Hyflux Ltd’s Third Quarter Earnings: Revenue and Profits Are Drying Up

Headquartered and listed in Singapore, Hyflux Ltd. (SGX: 600) is a leading fully-integrated provider of water and power management and innovative environmental solutions with a footprint across Asia and Africa.

In Singapore, the company actually built the first water recycling plant here in addition to two other seawater reverse osmosis (SWRO) desalination plants.

Hyflux released its third-quarter results yesterday evening. Let’s take a look at how it fared.

The basic numbers

On a year-on-year basis, quarterly sales slumped by 46% to S$101 million due to a slowdown in orders.
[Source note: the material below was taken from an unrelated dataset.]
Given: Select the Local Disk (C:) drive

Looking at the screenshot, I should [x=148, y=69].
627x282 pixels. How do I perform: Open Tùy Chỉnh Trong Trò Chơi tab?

Consequently, Hyflux’s net profit also got slashed by 55% to S$11.3 million. The company attributed the top-line decline to “timing of project commencement in FY2014 [financial year ending 31 December 2014].”

As at 30 September 2014, Hyflux’s net gearing ratio (a measure of how indebted the company is) of 0.41 is a significant improvement from the ratio of 1.15 seen at the end of 2013.

Hyflux’s improved balance sheet has come on the back of a stronger cash flow performance, though it must be noted that the word ‘better’ is used in a relative sense – Hyflux’s cash flow performance is still poor in an absolute sense. Here’s how the company’s cash flow statement for the quarter looked like:

  1. Lower cash burn from operating activities of S$46.7 million versus S$137.2 million a year ago
  2. Cash inflow from investing activities of S$8.5 million versus an outflow of S$17.1 million a year ago; Hyflux  had managed to sell off some assets during the quarter
  3. Cash flow from financing decreased from S$107.9 million a year ago to S$84.3 million due to taking on lesser borrowings.

Outlook and Valuation

After seeing big drops in both its top- and bottom-line in the third quarter, it seems that there’d be no reprieve for investors going forward anytime soon. The following are management’s comments on Hyflux’s business outlook given in the third-quarter earnings release:

“[Hyflux] remains cautious on its business outlook given the mixed global economic conditions and expects the last quarter to remain slow. The delay in the connection of the national power grid to the Tuaspring power plant will continue to have operating cost implications over the next few quarters. While the outlook for the global water industry is positive, the momentum of municipal projects being made available for tender has been slower than anticipated in the past year.”

Hyflux last changed hands at S$1.005 per share yesterday and ended the quarter with a price-to-earnings ratio of 9.7. It also sports a dividend yield of 2.3%.